After one night inpatient he transitioned home and continued intravenous antibiotics using the same line placed in the hospital. “I got to enjoy all the comforts of home and had two visits daily by the team,” he said. His infection has since significantly improved.

Hospital-at-Home programs provide much of the same care delivered in brick-and-mortar hospitals—oxygen support, cardiac monitoring, labs, intravenous fluids and medications, X-rays and ultrasound, physical and occupational therapy, and case management and social work services.

But Conley notes a profound difference: the home setting gives clinicians a far deeper understanding of a patient’s real life. “You learn so little about patients when they’re guests in the hospital,” he said. “But when you go to their home, you see their inequities. Their social determinants of health become visible, and the team can use that insight to add more services and support.”

Normalizing HaH for patients and clinicians

Conley believes that he has witnessed clinicians, nurses, physician assistants, paramedics, and physicians, for instance, have decreased burnout working outside of the traditional hospital system. He believes in one key driver: “Patients tell us thank you. They say, ‘Thank you so much for coming to my house,’” and that appreciation is critical for a sense of purpose.

Some patients remain hesitant about HaH, largely due to fear of the unknown.

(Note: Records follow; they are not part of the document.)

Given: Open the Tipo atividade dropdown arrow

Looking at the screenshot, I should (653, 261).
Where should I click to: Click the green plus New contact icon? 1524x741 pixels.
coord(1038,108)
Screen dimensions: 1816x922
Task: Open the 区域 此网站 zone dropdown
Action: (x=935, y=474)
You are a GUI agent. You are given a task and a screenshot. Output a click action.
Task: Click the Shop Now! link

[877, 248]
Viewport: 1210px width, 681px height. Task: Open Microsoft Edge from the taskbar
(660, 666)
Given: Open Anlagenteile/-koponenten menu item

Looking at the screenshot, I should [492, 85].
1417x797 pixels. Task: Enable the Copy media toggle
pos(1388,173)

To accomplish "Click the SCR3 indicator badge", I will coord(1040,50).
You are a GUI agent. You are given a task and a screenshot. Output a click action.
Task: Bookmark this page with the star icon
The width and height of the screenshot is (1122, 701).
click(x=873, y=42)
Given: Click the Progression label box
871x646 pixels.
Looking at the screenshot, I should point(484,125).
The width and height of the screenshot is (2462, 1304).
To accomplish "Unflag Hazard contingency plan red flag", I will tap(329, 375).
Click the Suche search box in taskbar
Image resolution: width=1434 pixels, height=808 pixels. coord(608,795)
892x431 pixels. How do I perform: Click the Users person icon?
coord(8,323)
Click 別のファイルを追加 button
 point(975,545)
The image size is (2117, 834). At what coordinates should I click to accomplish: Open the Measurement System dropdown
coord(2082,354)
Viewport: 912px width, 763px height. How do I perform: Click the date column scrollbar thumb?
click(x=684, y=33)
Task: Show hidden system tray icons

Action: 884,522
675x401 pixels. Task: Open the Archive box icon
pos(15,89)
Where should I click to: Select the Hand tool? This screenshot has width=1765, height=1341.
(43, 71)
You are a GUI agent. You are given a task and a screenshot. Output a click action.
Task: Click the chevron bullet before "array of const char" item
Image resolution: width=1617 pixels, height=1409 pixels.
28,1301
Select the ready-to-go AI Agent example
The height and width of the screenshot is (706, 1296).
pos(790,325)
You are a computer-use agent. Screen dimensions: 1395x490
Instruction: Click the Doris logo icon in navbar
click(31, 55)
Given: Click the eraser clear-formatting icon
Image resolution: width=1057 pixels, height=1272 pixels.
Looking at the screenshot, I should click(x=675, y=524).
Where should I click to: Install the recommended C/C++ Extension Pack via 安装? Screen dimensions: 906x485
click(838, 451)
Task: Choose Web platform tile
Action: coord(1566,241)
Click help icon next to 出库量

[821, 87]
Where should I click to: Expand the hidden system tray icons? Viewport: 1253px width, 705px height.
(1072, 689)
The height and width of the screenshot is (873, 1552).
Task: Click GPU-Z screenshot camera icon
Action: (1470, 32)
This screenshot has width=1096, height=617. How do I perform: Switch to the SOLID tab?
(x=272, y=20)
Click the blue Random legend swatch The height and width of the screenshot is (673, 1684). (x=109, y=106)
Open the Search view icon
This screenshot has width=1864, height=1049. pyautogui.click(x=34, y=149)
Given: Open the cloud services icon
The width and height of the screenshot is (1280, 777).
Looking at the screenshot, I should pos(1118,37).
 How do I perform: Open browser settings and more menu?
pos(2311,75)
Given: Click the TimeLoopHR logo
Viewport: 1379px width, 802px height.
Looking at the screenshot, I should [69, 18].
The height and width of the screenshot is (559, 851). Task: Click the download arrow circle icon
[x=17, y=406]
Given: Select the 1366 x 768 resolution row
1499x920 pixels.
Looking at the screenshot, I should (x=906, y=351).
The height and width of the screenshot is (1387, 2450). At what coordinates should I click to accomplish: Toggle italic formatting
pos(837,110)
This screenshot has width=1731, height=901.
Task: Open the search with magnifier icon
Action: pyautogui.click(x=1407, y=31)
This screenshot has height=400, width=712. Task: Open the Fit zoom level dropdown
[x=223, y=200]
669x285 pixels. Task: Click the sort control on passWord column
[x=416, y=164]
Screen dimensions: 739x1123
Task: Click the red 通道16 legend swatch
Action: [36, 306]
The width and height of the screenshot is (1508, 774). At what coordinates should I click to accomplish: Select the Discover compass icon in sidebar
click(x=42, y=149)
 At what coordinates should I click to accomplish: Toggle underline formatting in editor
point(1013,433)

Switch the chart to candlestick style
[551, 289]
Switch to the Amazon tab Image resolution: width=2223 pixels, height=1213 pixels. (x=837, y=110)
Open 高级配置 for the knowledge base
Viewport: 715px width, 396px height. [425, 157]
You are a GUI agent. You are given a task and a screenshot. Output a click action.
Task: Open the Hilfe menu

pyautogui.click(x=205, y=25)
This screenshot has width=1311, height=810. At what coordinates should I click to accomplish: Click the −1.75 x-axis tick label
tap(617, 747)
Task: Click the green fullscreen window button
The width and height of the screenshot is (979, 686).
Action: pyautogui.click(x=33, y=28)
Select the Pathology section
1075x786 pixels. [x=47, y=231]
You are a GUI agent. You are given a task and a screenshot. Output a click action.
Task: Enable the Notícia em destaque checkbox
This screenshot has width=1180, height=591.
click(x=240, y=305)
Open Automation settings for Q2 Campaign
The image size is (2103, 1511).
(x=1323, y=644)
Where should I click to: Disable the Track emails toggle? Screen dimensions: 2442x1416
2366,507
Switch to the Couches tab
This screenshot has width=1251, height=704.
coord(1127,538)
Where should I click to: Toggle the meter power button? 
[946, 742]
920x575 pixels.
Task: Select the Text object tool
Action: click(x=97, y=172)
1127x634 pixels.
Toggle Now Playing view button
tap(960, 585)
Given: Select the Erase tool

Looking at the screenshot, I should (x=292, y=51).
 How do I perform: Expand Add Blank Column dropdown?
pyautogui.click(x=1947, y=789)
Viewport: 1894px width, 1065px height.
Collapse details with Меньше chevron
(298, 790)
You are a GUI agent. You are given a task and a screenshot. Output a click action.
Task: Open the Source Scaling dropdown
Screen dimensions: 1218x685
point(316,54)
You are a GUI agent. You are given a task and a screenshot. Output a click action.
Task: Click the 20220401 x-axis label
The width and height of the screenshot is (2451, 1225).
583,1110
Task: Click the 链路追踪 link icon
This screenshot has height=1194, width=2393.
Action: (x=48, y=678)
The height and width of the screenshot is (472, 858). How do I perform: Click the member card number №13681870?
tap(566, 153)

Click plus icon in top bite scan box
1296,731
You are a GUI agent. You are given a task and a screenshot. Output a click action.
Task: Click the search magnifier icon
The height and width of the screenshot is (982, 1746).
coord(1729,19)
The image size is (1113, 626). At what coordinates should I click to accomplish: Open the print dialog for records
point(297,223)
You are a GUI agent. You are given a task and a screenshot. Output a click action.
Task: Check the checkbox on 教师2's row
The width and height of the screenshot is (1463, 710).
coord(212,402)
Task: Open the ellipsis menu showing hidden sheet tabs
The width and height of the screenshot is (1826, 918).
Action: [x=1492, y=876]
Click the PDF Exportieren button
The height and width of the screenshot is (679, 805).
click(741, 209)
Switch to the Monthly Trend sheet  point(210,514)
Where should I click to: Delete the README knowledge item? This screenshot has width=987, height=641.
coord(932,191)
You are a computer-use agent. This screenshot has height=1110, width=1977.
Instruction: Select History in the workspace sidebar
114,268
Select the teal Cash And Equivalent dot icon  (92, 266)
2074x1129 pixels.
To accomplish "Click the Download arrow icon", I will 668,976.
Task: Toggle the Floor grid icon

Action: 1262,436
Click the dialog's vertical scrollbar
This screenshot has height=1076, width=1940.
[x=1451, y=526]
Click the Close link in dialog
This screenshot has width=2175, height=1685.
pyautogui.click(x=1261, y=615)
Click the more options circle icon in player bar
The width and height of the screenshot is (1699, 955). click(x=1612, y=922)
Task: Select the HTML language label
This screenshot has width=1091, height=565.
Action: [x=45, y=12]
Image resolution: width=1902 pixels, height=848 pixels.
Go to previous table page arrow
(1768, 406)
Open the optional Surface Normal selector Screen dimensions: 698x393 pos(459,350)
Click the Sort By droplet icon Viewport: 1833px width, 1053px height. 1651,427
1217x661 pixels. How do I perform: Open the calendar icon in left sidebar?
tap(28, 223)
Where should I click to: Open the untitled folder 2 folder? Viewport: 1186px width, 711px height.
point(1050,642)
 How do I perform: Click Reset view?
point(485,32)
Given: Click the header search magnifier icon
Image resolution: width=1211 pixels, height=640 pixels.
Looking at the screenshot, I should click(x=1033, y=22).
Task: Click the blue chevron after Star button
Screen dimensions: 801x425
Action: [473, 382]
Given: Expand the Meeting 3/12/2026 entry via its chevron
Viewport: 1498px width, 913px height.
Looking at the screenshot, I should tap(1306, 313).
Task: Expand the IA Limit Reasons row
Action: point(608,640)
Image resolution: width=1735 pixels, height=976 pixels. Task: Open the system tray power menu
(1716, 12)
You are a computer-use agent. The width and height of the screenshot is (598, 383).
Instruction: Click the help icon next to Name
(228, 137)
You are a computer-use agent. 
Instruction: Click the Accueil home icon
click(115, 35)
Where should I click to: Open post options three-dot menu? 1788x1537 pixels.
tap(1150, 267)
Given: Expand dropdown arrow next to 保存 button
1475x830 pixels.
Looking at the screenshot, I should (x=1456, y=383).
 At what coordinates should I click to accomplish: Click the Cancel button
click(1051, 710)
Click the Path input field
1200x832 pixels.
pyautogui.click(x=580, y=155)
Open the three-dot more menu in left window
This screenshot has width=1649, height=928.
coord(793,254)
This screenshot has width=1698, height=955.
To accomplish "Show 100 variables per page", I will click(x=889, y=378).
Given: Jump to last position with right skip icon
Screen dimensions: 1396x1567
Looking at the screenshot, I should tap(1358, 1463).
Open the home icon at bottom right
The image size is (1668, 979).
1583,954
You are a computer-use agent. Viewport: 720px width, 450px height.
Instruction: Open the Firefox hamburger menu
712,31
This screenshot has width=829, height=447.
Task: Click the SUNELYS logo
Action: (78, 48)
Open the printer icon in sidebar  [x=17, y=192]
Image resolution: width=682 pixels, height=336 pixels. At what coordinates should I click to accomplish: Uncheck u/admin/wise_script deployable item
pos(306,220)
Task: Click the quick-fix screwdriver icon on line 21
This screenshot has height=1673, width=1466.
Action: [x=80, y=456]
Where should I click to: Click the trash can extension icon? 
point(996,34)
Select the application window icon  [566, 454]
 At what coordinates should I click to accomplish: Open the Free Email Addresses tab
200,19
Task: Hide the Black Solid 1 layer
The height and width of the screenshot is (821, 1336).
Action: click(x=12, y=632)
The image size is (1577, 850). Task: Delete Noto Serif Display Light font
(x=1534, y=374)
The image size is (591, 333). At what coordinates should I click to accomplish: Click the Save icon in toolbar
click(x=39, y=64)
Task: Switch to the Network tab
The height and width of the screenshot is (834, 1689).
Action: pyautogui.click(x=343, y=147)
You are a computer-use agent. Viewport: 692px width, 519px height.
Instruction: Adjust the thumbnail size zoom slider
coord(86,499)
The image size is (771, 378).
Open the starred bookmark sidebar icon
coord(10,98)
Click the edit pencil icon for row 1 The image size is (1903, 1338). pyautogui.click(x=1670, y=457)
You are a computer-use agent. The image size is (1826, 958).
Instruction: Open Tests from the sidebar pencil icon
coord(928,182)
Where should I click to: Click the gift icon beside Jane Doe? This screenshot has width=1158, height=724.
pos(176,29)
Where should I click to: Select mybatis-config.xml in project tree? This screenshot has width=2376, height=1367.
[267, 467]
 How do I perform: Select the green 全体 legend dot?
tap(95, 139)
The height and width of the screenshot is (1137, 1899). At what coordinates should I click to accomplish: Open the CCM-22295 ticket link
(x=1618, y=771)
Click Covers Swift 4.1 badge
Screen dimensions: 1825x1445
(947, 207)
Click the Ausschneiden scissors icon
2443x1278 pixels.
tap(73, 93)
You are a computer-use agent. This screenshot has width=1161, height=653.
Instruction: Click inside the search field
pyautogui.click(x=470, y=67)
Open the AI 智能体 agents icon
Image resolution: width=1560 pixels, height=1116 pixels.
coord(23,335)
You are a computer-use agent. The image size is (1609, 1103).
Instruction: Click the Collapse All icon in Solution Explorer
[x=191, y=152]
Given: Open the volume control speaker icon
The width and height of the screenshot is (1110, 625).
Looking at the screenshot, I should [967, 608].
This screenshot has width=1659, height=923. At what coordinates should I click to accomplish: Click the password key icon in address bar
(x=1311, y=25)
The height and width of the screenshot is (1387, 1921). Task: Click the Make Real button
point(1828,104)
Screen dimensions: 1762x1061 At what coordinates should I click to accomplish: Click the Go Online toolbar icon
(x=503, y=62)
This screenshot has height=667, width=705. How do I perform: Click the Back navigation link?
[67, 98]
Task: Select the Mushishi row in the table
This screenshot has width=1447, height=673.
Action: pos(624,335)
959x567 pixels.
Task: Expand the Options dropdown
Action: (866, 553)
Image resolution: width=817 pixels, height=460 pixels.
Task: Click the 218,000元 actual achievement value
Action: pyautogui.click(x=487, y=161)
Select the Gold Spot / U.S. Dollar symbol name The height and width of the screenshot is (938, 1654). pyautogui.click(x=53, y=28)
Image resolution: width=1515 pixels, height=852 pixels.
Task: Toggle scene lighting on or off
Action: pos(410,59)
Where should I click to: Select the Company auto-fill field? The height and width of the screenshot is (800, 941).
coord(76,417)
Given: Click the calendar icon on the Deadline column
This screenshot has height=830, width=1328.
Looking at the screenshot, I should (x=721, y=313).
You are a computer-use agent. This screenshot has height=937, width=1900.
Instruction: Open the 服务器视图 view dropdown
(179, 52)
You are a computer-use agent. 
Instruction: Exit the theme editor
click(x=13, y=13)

As Dr. Jared Conley explains, “Some people think, ‘If I’m sick, I need hospital-level care.’” Decisions can become complicated when the patient and clinical team prefer home, most family members agree, but one unfamiliar relative objects. A minority also worry about strangers entering the home or adding burden to caregivers.

But research — and experience — show these concerns are usually outweighed by the realities of inpatient care. Conley notes that caregivers do take on routine tasks of daily living, “things they would normally do, nothing medical,” but these are far fewer burdens than those created by hospitalization, such as restricted visiting hours, long travel, or parking. Caregivers are not asked to provide medical care that would otherwise be provided by a hospital team. “Caring for someone is always work,” he says, “but compared to the hospital experience, most caregivers prefer home.”

Scaling the Model and Future Challenges

Dr. Conley said the biggest barrier to expanding Hospital-at-Home is uncertainty around payment and legislation. “Lack of certainty in the payment model is the key issue,” he notes. HaH also challenges physician and patient culture and tradition, requiring trust in a system where lives are on the line.

He also emphasized the demographic imperative: “People over 65 will double in 20 years. We don’t have enough hospital beds to meet that demand.” Building new hospitals is a difficult solution. “We need to allocate brick-and-mortar care to those who truly need it. The rest can receive hospital-level care safely at home.” Conley adds that when management of his acute care was transferred home, his inpatient bed could be given to another patient waiting in the ED.

The Future of Hospital-at-Home

HaH programs rely on advanced monitoring and integrated technology to ensure patient safety. Conley works with “startups, the FDA, and large companies to build technologies to further de-risk patients at home.” Currently, 5–7% of patients return to the hospital, rarely due to rapid deterioration, though ongoing research seeks to detect complications even earlier.

This month’s continuing resolution restores HaH funding through January 30, 2026. While clinically and economically sound, long-term authorization is needed to avoid wasting a model that is safer for patients, more efficient for hospitals, and sustainable for Medicare. HaH is no longer experimental—it is evidence-based, patient-centered, and growing in adoption. As Dr. Conley’s experience shows, it often delivers simply better care. Temporary reinstatement is a start, but data indicate a permanent pathway is the future.